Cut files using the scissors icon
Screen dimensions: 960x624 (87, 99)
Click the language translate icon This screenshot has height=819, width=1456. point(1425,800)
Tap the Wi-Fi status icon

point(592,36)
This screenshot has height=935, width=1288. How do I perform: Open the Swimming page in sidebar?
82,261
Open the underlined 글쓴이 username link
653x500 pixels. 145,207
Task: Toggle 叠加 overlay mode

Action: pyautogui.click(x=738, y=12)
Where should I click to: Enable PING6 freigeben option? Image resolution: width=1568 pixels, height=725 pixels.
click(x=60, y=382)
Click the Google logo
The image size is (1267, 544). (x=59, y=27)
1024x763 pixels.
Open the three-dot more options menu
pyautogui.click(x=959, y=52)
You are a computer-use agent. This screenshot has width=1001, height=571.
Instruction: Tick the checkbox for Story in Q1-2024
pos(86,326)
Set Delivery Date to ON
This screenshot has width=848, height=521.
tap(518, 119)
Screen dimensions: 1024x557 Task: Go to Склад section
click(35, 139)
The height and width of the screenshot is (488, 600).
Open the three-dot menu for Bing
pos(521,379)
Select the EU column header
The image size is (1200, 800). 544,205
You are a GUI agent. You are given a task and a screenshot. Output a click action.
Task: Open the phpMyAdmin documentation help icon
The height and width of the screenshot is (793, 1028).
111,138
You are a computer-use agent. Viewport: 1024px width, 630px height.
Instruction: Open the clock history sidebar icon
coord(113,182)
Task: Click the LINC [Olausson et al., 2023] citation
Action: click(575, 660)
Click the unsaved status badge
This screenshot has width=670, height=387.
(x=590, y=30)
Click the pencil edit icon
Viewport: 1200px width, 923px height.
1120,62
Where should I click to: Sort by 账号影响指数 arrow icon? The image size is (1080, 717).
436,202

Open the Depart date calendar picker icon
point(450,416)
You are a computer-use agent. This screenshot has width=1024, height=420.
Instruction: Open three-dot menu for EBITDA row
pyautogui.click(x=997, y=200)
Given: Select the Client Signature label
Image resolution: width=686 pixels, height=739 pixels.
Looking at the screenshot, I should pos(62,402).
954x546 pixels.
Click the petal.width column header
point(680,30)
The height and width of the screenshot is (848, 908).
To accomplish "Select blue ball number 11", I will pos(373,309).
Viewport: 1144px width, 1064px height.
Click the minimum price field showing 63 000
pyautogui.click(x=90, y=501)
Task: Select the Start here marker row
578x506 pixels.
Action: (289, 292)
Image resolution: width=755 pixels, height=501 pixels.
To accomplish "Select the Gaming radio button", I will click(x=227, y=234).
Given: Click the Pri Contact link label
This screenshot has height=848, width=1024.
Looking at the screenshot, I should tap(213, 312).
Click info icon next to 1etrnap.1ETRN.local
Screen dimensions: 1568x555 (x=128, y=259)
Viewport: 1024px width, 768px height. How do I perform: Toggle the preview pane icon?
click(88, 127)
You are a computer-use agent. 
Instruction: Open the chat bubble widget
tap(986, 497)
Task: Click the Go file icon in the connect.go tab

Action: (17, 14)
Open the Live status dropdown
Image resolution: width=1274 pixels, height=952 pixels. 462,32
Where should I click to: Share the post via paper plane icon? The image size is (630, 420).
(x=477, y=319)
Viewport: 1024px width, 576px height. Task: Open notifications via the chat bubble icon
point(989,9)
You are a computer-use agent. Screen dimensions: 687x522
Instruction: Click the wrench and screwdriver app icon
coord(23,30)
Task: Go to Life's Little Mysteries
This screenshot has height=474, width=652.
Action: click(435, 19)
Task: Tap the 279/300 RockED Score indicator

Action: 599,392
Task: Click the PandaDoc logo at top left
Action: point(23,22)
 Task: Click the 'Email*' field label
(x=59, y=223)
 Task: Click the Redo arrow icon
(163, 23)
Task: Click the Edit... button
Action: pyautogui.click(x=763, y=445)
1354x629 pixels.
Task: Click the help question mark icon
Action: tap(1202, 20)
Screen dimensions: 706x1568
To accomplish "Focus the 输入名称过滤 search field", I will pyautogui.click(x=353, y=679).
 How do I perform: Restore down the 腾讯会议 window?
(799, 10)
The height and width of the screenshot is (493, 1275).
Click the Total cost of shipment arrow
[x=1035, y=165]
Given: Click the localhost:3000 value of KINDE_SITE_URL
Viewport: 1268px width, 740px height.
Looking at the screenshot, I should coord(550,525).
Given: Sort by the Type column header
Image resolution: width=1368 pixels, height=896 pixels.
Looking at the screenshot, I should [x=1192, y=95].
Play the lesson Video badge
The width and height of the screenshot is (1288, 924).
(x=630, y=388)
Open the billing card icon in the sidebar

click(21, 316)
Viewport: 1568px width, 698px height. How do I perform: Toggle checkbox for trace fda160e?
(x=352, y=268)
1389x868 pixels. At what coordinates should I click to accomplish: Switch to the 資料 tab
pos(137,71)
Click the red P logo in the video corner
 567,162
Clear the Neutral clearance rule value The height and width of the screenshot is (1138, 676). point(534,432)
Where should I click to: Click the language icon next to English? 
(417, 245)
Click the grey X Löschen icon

**What is being asked:**
Print out the complete data above, character for character.

**Problem solution:**
Cut files using the scissors icon
Screen dimensions: 960x624 (87, 99)
Click the language translate icon This screenshot has height=819, width=1456. point(1425,800)
Tap the Wi-Fi status icon

point(592,36)
This screenshot has height=935, width=1288. How do I perform: Open the Swimming page in sidebar?
82,261
Open the underlined 글쓴이 username link
653x500 pixels. 145,207
Task: Toggle 叠加 overlay mode

Action: pyautogui.click(x=738, y=12)
Where should I click to: Enable PING6 freigeben option? Image resolution: width=1568 pixels, height=725 pixels.
click(x=60, y=382)
Click the Google logo
The image size is (1267, 544). (x=59, y=27)
1024x763 pixels.
Open the three-dot more options menu
pyautogui.click(x=959, y=52)
You are a computer-use agent. This screenshot has width=1001, height=571.
Instruction: Tick the checkbox for Story in Q1-2024
pos(86,326)
Set Delivery Date to ON
This screenshot has width=848, height=521.
tap(518, 119)
Screen dimensions: 1024x557 Task: Go to Склад section
click(35, 139)
The height and width of the screenshot is (488, 600).
Open the three-dot menu for Bing
pos(521,379)
Select the EU column header
The image size is (1200, 800). 544,205
You are a GUI agent. You are given a task and a screenshot. Output a click action.
Task: Open the phpMyAdmin documentation help icon
The height and width of the screenshot is (793, 1028).
111,138
You are a computer-use agent. Viewport: 1024px width, 630px height.
Instruction: Open the clock history sidebar icon
coord(113,182)
Task: Click the LINC [Olausson et al., 2023] citation
Action: click(575, 660)
Click the unsaved status badge
This screenshot has width=670, height=387.
(x=590, y=30)
Click the pencil edit icon
Viewport: 1200px width, 923px height.
1120,62
Where should I click to: Sort by 账号影响指数 arrow icon? The image size is (1080, 717).
436,202

Open the Depart date calendar picker icon
point(450,416)
You are a computer-use agent. This screenshot has width=1024, height=420.
Instruction: Open three-dot menu for EBITDA row
pyautogui.click(x=997, y=200)
Given: Select the Client Signature label
Image resolution: width=686 pixels, height=739 pixels.
Looking at the screenshot, I should pos(62,402).
954x546 pixels.
Click the petal.width column header
point(680,30)
The height and width of the screenshot is (848, 908).
To accomplish "Select blue ball number 11", I will pos(373,309).
Viewport: 1144px width, 1064px height.
Click the minimum price field showing 63 000
pyautogui.click(x=90, y=501)
Task: Select the Start here marker row
578x506 pixels.
Action: (289, 292)
Image resolution: width=755 pixels, height=501 pixels.
To accomplish "Select the Gaming radio button", I will click(x=227, y=234).
Given: Click the Pri Contact link label
This screenshot has height=848, width=1024.
Looking at the screenshot, I should tap(213, 312).
Click info icon next to 1etrnap.1ETRN.local
Screen dimensions: 1568x555 (x=128, y=259)
Viewport: 1024px width, 768px height. How do I perform: Toggle the preview pane icon?
click(88, 127)
You are a computer-use agent. 
Instruction: Open the chat bubble widget
tap(986, 497)
Task: Click the Go file icon in the connect.go tab

Action: (17, 14)
Open the Live status dropdown
Image resolution: width=1274 pixels, height=952 pixels. 462,32
Where should I click to: Share the post via paper plane icon? The image size is (630, 420).
(x=477, y=319)
Viewport: 1024px width, 576px height. Task: Open notifications via the chat bubble icon
point(989,9)
You are a computer-use agent. Screen dimensions: 687x522
Instruction: Click the wrench and screwdriver app icon
coord(23,30)
Task: Go to Life's Little Mysteries
This screenshot has height=474, width=652.
Action: click(435, 19)
Task: Tap the 279/300 RockED Score indicator

Action: 599,392
Task: Click the PandaDoc logo at top left
Action: point(23,22)
 Task: Click the 'Email*' field label
(x=59, y=223)
 Task: Click the Redo arrow icon
(163, 23)
Task: Click the Edit... button
Action: pyautogui.click(x=763, y=445)
1354x629 pixels.
Task: Click the help question mark icon
Action: tap(1202, 20)
Screen dimensions: 706x1568
To accomplish "Focus the 输入名称过滤 search field", I will pyautogui.click(x=353, y=679).
 How do I perform: Restore down the 腾讯会议 window?
(799, 10)
The height and width of the screenshot is (493, 1275).
Click the Total cost of shipment arrow
[x=1035, y=165]
Given: Click the localhost:3000 value of KINDE_SITE_URL
Viewport: 1268px width, 740px height.
Looking at the screenshot, I should coord(550,525).
Given: Sort by the Type column header
Image resolution: width=1368 pixels, height=896 pixels.
Looking at the screenshot, I should [x=1192, y=95].
Play the lesson Video badge
The width and height of the screenshot is (1288, 924).
(x=630, y=388)
Open the billing card icon in the sidebar

click(21, 316)
Viewport: 1568px width, 698px height. How do I perform: Toggle checkbox for trace fda160e?
(x=352, y=268)
1389x868 pixels. At what coordinates should I click to accomplish: Switch to the 資料 tab
pos(137,71)
Click the red P logo in the video corner
 567,162
Clear the Neutral clearance rule value The height and width of the screenshot is (1138, 676). point(534,432)
Where should I click to: Click the language icon next to English? 
(417, 245)
Click the grey X Löschen icon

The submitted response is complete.